Entries taken from a collection

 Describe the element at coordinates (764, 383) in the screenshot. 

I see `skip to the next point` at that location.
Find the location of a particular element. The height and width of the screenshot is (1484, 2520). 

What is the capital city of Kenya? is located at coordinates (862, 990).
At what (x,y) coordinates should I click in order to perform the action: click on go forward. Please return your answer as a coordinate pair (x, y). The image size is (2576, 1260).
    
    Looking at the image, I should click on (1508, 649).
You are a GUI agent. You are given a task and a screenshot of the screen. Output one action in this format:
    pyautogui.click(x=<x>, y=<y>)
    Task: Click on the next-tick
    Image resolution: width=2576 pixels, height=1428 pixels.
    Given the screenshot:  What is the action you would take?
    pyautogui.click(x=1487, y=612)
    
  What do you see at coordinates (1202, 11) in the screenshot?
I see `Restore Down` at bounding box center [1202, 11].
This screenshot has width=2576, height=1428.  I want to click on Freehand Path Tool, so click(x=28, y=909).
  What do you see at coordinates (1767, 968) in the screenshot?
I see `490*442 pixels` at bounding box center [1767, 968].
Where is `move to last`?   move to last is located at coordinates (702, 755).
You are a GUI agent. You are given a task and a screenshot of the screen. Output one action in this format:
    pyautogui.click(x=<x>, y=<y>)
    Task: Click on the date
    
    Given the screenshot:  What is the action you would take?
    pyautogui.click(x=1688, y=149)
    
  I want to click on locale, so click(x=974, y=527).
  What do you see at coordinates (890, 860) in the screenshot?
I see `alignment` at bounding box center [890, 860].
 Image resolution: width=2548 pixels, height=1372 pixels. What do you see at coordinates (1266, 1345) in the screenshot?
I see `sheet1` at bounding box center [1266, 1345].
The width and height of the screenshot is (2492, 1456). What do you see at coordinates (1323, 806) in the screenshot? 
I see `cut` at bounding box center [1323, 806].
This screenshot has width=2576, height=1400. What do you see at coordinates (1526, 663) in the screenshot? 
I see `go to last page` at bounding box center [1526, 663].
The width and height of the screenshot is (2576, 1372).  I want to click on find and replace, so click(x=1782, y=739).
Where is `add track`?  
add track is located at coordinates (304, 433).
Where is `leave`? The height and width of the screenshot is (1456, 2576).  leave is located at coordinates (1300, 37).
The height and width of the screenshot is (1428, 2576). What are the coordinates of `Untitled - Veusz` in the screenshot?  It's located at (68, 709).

Requirement: Convert the listing, starting with the line that contains "coordinates (1300, 37)." and going on through the end of the listing, into a two-column CSV with the headers text and answer. Give one row per item, putting each value in a single quoted field and turning any line breaks into spaces.

Result of the exercise:
text,answer
"Where is `leave`? The height and width of the screenshot is (1456, 2576).","leave is located at coordinates (1300, 37)."
"The height and width of the screenshot is (1428, 2576). What are the coordinates of `Untitled - Veusz` in the screenshot?","It's located at (68, 709)."